Aaron L said:
/snip
I really despise the "20,000 varieties of sapient humanoid species with every member as an overblown stereotype of a certain aspect of human nature or historical human culture," which has become the norm in fantasy, and unfortunately especially in D&D. I find it especially stupid that, in the really poorly written tripe that passes for fantasy nowadays (and especially D&D based stories) only the human race has more than one culture or language, every member of a non-human race speaks the same language, and every different culture requires a specialized variety of the race (snow dwarves, desert gnomes, jungle halflings, Japanese katana elves, ad nauseam.) I think it's very cheesy and really drags the entire genre down.
Umm, become the norm? You haven't read a whole lot of 60's and 70's era fantasy have you? I suggest starting with Moorcock. Considering he's made an entire career out of what you're talking about.
And, as far as "poorly written tripe that passes for fantasy", I highly recomend Steven Brust (sp), Steven Erikson (a lot of Steve's), China Mieville, to start off with. I'm more than willing to stack any of those three against any modern fantasy author.
3E got really bad about it with all the splatbooks with a new type of elf, dwarf, and lizardperson in it, and it got to the point of emulating poor anime (and I like anime, so this isn't a knee-jerk "D&D sucks because it's emulating anime" argument) or children's books more than any fantasy I've ever read... but I was able to ignore a good deal of it because it was relegated to splatbooks and supplements. However, 4E is making it impossible to ignore by making it a central element of the default setting and including dragonpeople and whatever-the-Hell Teiflings are supposed to represent in the main PHB, and I also find it fairly distasteful. It really makes me throw-up a little bit in my mouth.

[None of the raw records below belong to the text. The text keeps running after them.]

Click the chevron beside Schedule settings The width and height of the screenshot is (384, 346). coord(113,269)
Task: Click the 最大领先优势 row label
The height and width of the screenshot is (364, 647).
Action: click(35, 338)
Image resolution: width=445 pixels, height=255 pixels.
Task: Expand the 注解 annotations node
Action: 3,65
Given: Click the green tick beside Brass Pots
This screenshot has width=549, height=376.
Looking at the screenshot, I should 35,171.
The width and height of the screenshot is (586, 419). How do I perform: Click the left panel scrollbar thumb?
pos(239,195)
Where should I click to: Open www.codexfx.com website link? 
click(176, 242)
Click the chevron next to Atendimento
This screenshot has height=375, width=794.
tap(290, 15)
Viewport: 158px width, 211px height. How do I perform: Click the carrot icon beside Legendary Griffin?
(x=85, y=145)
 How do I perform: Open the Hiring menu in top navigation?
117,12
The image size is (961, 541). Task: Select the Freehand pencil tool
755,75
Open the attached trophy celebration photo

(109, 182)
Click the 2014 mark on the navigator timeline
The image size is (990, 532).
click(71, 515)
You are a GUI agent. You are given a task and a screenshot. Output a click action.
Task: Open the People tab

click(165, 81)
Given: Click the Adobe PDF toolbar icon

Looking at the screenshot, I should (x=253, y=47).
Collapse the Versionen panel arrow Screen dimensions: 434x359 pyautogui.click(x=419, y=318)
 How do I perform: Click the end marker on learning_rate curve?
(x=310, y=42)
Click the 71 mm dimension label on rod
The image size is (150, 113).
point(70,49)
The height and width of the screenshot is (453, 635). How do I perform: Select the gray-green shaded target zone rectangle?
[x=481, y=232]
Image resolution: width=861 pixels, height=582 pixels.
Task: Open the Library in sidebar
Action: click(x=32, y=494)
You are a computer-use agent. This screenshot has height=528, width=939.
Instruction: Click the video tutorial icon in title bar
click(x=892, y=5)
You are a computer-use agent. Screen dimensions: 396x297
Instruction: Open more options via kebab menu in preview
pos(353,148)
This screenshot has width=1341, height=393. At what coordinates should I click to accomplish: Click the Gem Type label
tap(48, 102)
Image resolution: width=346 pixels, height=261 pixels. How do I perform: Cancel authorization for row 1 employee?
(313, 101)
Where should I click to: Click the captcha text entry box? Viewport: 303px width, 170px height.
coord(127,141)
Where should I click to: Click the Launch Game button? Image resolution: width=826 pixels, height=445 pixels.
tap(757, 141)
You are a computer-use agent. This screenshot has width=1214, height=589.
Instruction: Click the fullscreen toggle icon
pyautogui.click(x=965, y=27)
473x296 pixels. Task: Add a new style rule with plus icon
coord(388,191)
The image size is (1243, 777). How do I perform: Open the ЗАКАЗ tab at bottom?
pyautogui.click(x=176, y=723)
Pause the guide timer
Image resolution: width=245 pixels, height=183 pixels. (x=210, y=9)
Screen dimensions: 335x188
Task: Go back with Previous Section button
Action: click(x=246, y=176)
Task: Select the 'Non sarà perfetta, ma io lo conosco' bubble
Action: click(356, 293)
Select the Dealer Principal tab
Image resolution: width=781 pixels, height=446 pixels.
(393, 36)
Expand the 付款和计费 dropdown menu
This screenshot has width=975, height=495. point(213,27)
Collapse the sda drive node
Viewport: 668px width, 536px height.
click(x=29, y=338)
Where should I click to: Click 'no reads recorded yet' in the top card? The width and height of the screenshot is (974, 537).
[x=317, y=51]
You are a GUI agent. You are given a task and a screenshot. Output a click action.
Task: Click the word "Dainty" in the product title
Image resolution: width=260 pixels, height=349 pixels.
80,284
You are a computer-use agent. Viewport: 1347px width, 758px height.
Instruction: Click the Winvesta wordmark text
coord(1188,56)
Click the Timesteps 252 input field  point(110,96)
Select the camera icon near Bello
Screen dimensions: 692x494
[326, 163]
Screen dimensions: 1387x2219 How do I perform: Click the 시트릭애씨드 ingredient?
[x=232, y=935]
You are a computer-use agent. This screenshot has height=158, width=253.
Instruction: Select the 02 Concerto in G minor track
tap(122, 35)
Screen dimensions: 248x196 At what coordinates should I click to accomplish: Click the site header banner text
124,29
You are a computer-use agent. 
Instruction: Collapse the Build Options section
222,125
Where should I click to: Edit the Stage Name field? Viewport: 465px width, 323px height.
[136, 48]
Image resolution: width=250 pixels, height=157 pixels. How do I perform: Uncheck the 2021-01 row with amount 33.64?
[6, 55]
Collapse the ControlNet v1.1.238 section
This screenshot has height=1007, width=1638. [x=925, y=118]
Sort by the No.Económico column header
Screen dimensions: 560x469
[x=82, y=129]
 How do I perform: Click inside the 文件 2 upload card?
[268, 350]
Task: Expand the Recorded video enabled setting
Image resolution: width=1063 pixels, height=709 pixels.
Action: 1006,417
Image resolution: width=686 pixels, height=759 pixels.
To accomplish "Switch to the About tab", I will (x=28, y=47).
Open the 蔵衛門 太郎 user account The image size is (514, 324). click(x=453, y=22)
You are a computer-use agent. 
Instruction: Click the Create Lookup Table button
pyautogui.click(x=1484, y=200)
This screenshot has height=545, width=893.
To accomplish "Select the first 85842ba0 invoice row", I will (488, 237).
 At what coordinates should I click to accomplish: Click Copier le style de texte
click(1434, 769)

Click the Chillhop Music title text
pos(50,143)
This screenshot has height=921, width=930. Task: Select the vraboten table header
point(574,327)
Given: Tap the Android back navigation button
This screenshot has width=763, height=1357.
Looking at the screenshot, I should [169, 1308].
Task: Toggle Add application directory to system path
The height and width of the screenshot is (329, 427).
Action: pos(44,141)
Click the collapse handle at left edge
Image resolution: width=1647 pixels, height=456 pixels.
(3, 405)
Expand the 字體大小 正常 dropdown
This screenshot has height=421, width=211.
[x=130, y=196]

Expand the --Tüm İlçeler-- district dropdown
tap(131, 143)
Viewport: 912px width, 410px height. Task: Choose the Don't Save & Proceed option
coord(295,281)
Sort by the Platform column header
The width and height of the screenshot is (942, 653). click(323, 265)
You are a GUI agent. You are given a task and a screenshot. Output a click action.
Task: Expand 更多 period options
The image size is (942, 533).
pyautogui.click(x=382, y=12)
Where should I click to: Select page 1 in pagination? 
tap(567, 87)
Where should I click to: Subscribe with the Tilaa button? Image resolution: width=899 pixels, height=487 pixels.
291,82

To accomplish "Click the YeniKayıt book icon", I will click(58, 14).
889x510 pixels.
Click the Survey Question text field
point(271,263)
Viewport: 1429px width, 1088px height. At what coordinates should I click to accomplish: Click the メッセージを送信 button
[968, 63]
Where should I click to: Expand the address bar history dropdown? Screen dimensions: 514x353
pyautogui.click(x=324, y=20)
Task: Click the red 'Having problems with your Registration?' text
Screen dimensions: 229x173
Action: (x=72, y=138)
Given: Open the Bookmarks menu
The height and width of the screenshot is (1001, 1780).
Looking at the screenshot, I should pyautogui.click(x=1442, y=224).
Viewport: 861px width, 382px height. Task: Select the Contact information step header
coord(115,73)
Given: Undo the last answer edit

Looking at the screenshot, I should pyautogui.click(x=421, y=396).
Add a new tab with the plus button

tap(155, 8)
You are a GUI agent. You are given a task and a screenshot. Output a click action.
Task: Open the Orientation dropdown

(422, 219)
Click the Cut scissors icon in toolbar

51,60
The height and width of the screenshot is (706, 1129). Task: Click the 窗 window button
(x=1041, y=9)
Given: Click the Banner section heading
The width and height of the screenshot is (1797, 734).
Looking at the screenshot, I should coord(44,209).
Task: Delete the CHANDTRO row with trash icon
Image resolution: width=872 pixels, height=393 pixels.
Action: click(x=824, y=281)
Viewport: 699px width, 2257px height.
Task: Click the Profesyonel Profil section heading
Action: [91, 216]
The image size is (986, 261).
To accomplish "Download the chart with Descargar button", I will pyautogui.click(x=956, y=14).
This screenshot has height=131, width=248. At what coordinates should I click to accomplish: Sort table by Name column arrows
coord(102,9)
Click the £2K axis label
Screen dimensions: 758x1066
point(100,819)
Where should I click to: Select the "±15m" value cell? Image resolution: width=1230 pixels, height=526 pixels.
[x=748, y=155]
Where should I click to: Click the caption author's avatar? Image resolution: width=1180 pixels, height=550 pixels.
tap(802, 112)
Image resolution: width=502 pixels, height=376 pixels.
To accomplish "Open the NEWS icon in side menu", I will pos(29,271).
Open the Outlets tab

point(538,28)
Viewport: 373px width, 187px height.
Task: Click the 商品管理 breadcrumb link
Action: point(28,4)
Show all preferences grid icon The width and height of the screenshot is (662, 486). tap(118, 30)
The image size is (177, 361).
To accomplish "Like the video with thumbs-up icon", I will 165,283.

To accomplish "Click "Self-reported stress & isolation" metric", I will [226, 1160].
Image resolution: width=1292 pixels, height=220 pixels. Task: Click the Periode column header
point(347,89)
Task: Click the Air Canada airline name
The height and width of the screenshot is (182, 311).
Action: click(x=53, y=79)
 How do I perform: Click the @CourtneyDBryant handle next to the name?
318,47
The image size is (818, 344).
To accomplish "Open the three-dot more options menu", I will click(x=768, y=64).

Young adult fantasy is a HUGE genre right now. It's hardly surprising that D&D would try to bring in stuff from there. Wander over to your local bookstore and the YA fantasy section is massive. More titles than you could possibly read in a year. And some really excellent stuff too. I recommend checking it out. There's some really great YA fantasy out there - Jonathan Shroud's Bartemaeus trilogy is loads of fun, for example.
Never minding the Harry Potter thing.
However, I realize that I am free to ignore it, and if other people enjoy it, well, more power too them. Unfortunately, the big problem for me is that my DM is a really tight "whatever's in the PHB is written by God and altering it is blasphemy" type, and now, since it's in the PHB, it is now Gospel, and I have to like it or lump it. And I suspect that a lot of other people have this same problem, where it has to be accepted as default because it's in the PHB and their DMs aren't imaginative enough to create a setting for themselves.
Two points here. Since you are not DMing, how does this actually affect you? You don't like the races, so, don't play them. Why whiddle in someone else's Cheerios just because they want to play something you don't?
Secondly, and this is off topic, but, not wanting to create settings frequently has nothing to do with a lack of imagination. It might, but, not necessarily. If you feel so strongly about this, I suggest you create your own setting and run the game.
I really wish things like dragonpeople and demonpeople would have been relegated to a specific setting. This is purely personal taste, I realize. But now, since they have been included in the PHB, I will be forced to gag myself from commenting on how stupid I think they are every time I play D&D, and for my first 4E game I will be the sole human in a party full of dragonpeople and demonpeople. Unfortunately, I have to either accept this or not be able to play at all. (Much as with a lot of 4E, because it's become near blasphemy to say that one prefers the way things were done in 3E nowadays.)
I really miss the days when elves were exotic.
Elves were never exotic. I played back in the day. Elves were the powergamers wet dream and that was about it.
Again, why should your tastes trump the table? This sounds much more like a group issue, rather than a game one. If your play style differs so radically from your group's, it's time to change groups. "I can't play otherwise" is a piss poor excuse. Virtual Tabletops, starting another tabletop game - there's a million options out there.
And, let's face it, if you are willing to run the game, I'll guarantee that people will follow your ideas much better than if you sit back and piss and moan about how someone else's game isn't what you want.